И опять думаю. Сколько людей, мало сделавших в жизни, считают себя обойденными, обижаются, сердятся, напористо хлопочут. Противно. Но… видимо, такова жизнь, что иногда нужно о себе напоминать.
Пишу об Илье и боюсь, очень боюсь момента, когда он прочтет эти строки, — застесняется, запротестует. А я его и не спрошу.
Есть у Владимира Высоцкого песня о шофере. Вы помните: «Я вышел ростом и лицом, спасибо матери с отцом. С людьми в ладу, не помыкал, не понукал. Спины не гнул, прямым ходил, и в ус не дул, и жил как жил, и голове своей руками помогал».
Как она подходит к Ильюше!
Перед пенсией Илья Владимирович купил в новгородской деревне на берегу красивой тихой Увери избушку. Теперь каждое лето живет там подолгу, до осени. Жизнь простая: с утра надо спуститься к реке, помыться, принести попутно воду, убрать комнату, сварить завтрак и обед себе и собаке, а потом, потом — покой, созерцание. Выходит Ильюша из дома, садится под окнами на лавочку — справа ирландка Веста, слева банка из-под сайры в томате для окурков. На ногах домашние кожаные тапочки на босу ногу. Сидит не шевелясь; сузит глаза, приглядываясь, что за машина запылила за рекой по дороге, куда полетела стайка диких уток. Все видит, ничего не пропустит. Заметит, кто, столкнув с берега лодку, отправился блеснить щук, кто по спешной надобности пошел в лавку, чья корова не вернулась со стадом, куда крадется соседский кот.

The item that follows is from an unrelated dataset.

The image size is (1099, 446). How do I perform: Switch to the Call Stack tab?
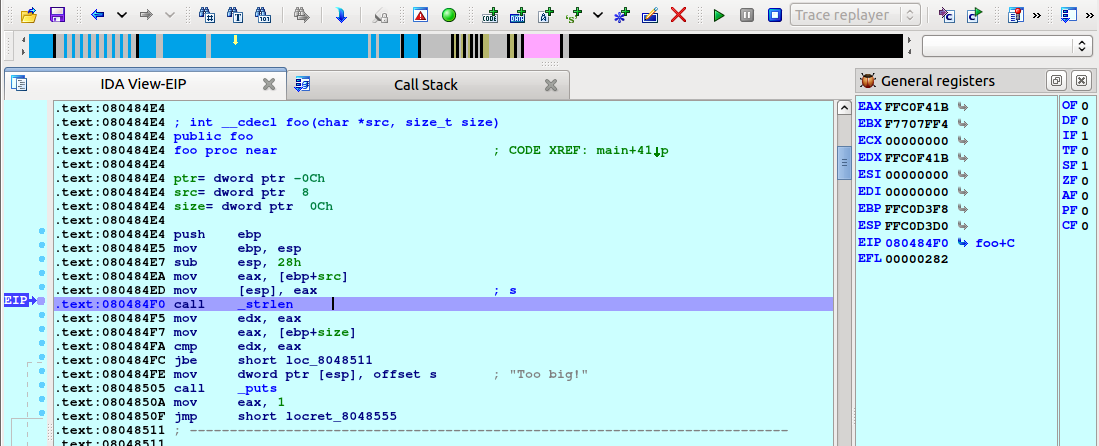426,85
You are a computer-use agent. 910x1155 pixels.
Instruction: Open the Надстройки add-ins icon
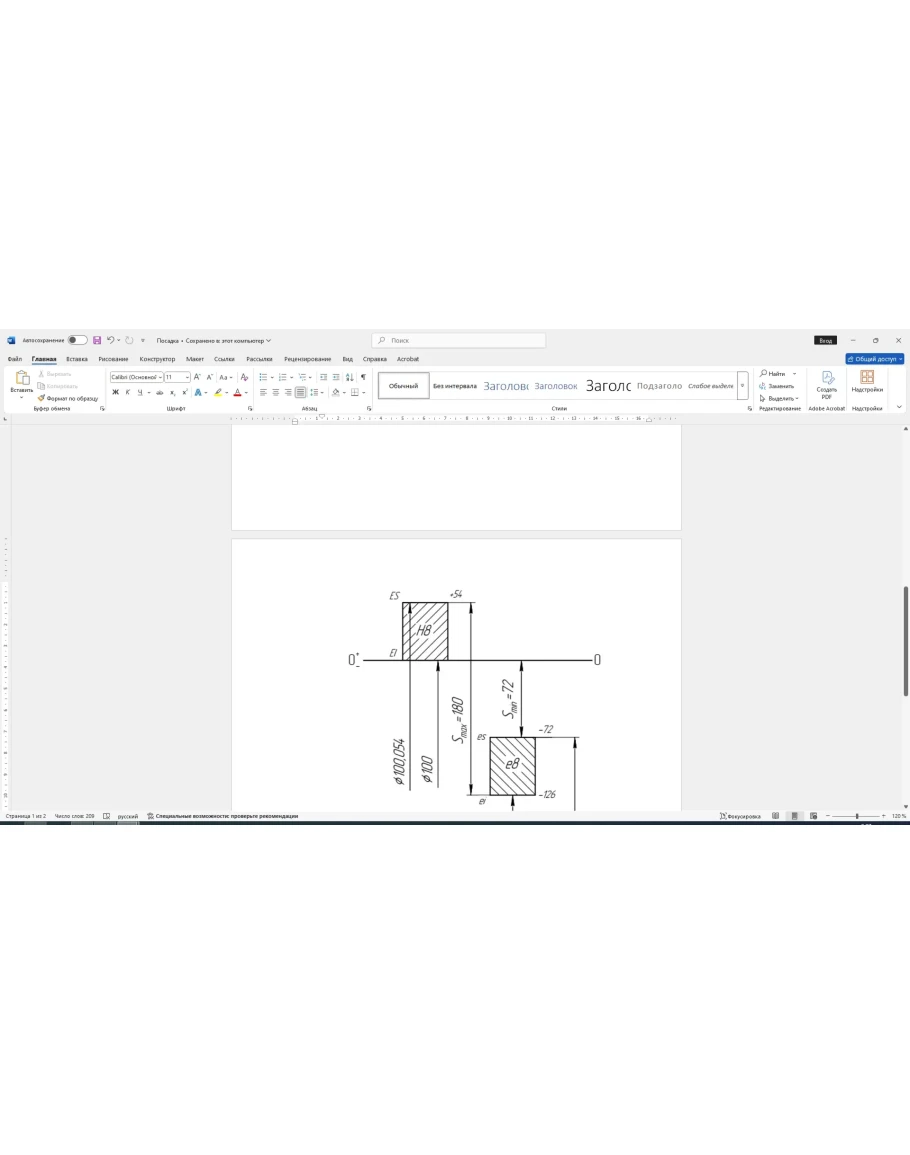point(867,382)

В щуке 10 кг. (На озере Городно. 1965 г.).
Отдыхает Ильюша. Подсаживаются к нему люди покурить, побеседовать. (Владыкино, 1981 г.).
Отдыхает Ильюша, пока солнце не спрячется за лес. Сильно курит «Шипку» — консервная баночка как белоигольный еж.
Люди Илью знают и любят; проходя мимо, присядут, побеседуют или за руку поздороваются, постоят. Кому уж очень некогда, пройдет мимо — и все же шапку рукой приподнимет.
Побывал и я там, пришел прямо с автобуса.
— Привет, Ильюша!
— Привет! Приехали, значит. Письмо получил?
— Нет.
— Так я и думал. Почта стала плохо ходить: на шестой, на седьмой день письмо в городе.
— Что так?
— Смотри туда. Видишь?
Вижу, против дома Ильи на стенке сарая висит синий почтовый ящик. Вокруг высоко поднялась крапива.
— Вижу, так что?
— В этом все дело. Девчонка-почтальонша приходит, она в мини-юбке. Ей же не попасть. Который день сижу и все думаю: то ли взять косу, выкосить крапиву, то ли перевесить ящик на мою избу?
И тут никак нельзя, чтобы повеселело лицо у рассказчика, улыбнулись губы или — избави бог! — самому рассмеяться. Какой тогда рассказчик? Разве что — в глубине глаз, прикрытых длинными ресницами, как искра, мелькнет смешинка, самая малая.
Сидит на лавочке у дома над древней и тихой Уверью милый мудрец-созерцатель. А я здесь, в городе, о нем раздумываю. Чем заслужил наш Ильюша стойкую и уважительную любовь друзей-охотников? Ответ нахожу сразу: хороший, добрый человек — этого мало; важно, что он твердый и точный хранитель охотничьих традиций, строгой этики, неподкупный арбитр в спорах.